No one remotely interested in the way popular music has developed over the past half century should miss the astonishing, spectacular and moving events that are Brian Wilson concerts. Even those of us who were never great Beach boy fans - too clean, too neat in their harmonies, too close to the sound of barber-shop quartets to be acceptable - will belatedly discover the originality of those ancient songs. Away from the hype, the image-makers and vibe-merchants, the music is born again, rescued from nostalgia and revealed as the product of a complex and tortured musical sensibility.

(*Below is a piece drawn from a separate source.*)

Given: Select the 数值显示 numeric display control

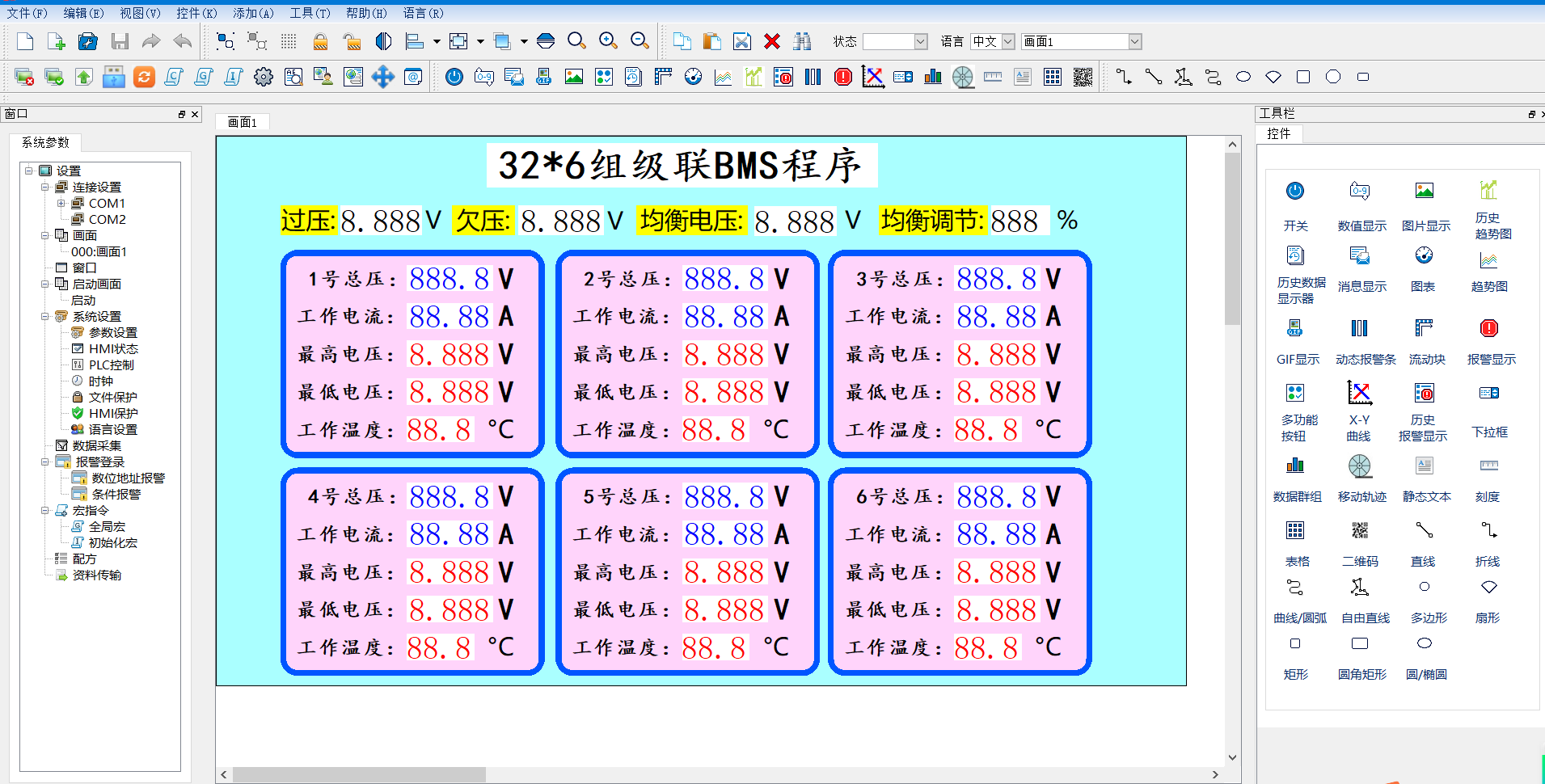Looking at the screenshot, I should [1360, 202].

Wilson has famously been one of the great lost souls of rock, venturing so far into the dark woods of paranoia, drug abuse and mental breakdown as to make the idea of any kind of comeback seem absurd. Yet here he was, performing not only the songs that provided the backing track to a generation, but also a song cycle called Smile, which he was said to have abandoned in 1967 having heard the Beatles' Sergeant Pepper album and despaired. Normally, it would be a risky venture for a man approaching old age to resurrect, 37 years after it was written, a composition which was originally described as "a teenage symphony to God", but, against the odds, it was a triumph.

Here was the epiphany. Watching Wilson and his odd little private gestures was less like seeing a performance than getting a sense of what it is like to compose. It was not the human performers who surrounded him on stage and admirers who were listening to him that caused the intensity of those moments, but the shape of the music that he was hearing. At that moment, the Festival Hall seemed to have the intimacy of Wilson's own room, of his brain. Startlingly, the connection between the repetitions and complexity of those sounds and Wilson's mental troubles became clear. Other stars have been destroyed by the rock lifestyle; here it was the music itself which had caused breakdown and collapse.

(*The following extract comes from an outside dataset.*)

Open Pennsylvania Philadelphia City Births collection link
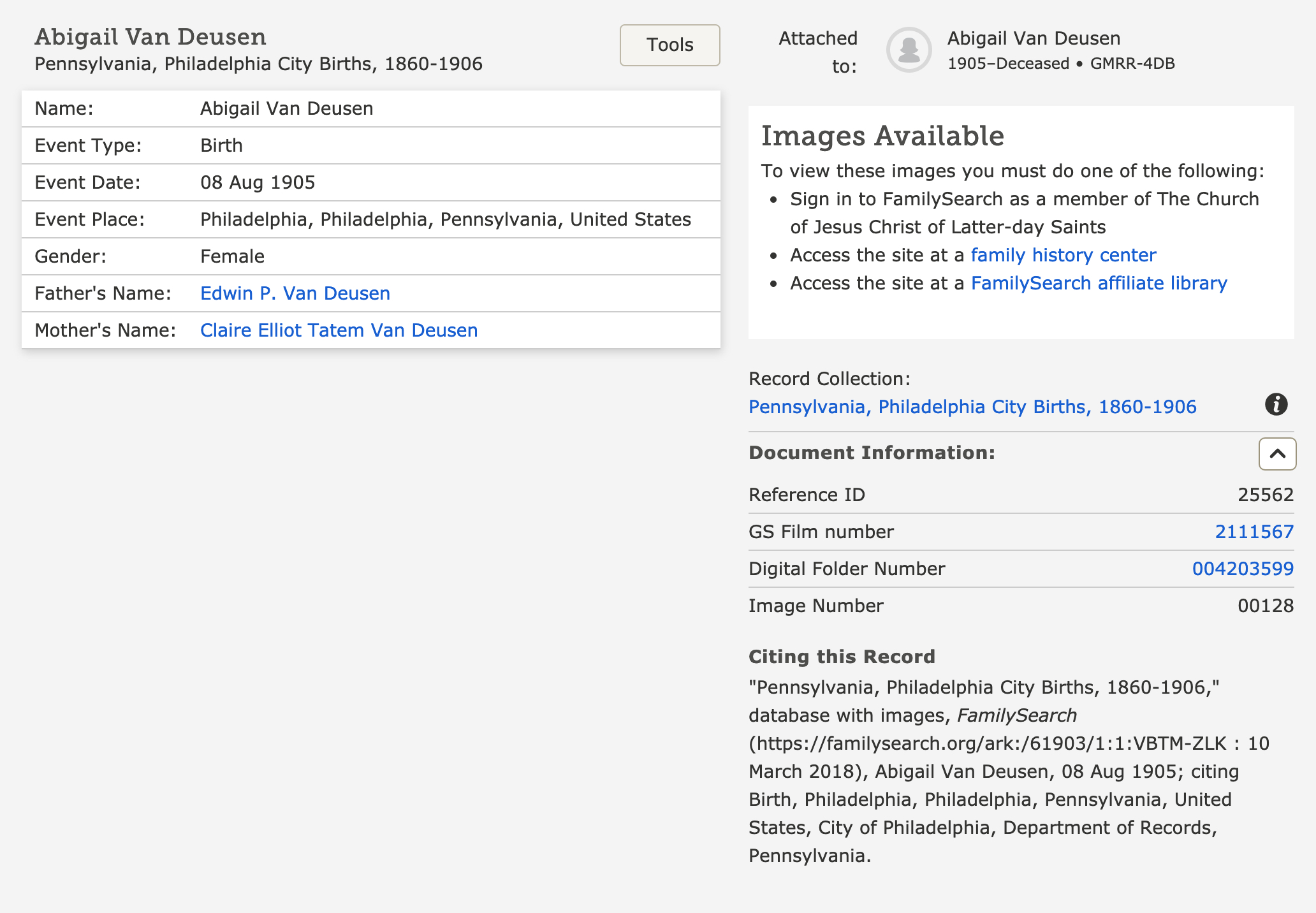Image resolution: width=1316 pixels, height=913 pixels. tap(972, 407)
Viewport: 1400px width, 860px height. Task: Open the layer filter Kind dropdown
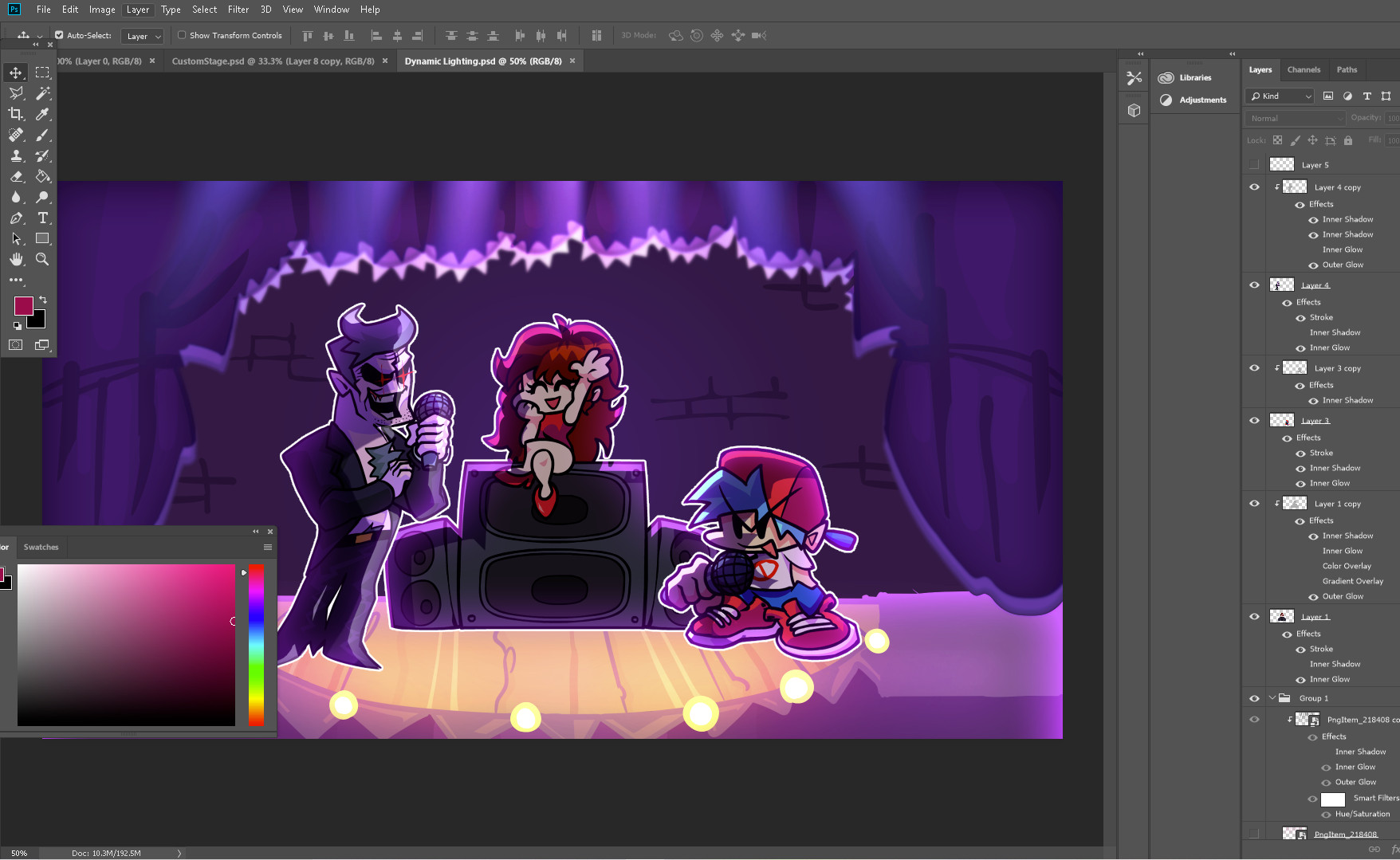pos(1279,96)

It was also music that saved Wilson, and that was why seeing him come alive as he sang on stage provided such an unexpected emotional charge. A thought that may seem so bathetic and hippyish that one would need to be stoned even to think it was here being enacted: music has the power to heal the ills of the soul. Writing or painting can be therapeutic, sport sometimes provides an outlet for this or that, but it is above all songs and tunes that can put unhappiness, personal mess and confusion in their rightful place. Those, like Brian Wilson, who in addition have the talent to help others through the darkness with the sounds they create, are truly blessed.

What he has been working out on a grand stage can be seen wherever musicians gather to play and others listen to them. The night before my visit to the Festival Hall, the singer, guitarist and composer Gordon Haskell was playing songs from a new album at the 606 Club. From the look of him, Haskell has not known the extreme miseries of Brian Wilson, but he has experienced his share of personal and professional disasters, years in the doldrums and management hassles both before and, more significantly, since the unexpected chart success of How Wonderful You Are two years ago. But, once the music was rolling from Haskell and his band, there were few people in the audience who would not have envied them.

Let us hope that some of our more sober-sided politicians experience the healing effects of music at first hand during their summer holidays. Charles Clarke might consider increasing the £1.5m addition to funding for musical education in schools. The ridiculous legislation that would require public entertainment licenses for any venue at which music is played might be quietly dropped.

Those holidays might also jog a few parents into action. My life was changed when I was given a ukulele at the age of nine, a cheap guitar when I was 13. Whatever a child's preferred instrument, it is worth helping them open the door to music. The short term may be painful, and they will almost certainly not be a Brian Wilson or even a Gordon Haskell of the future. But the benefits will be there all the same.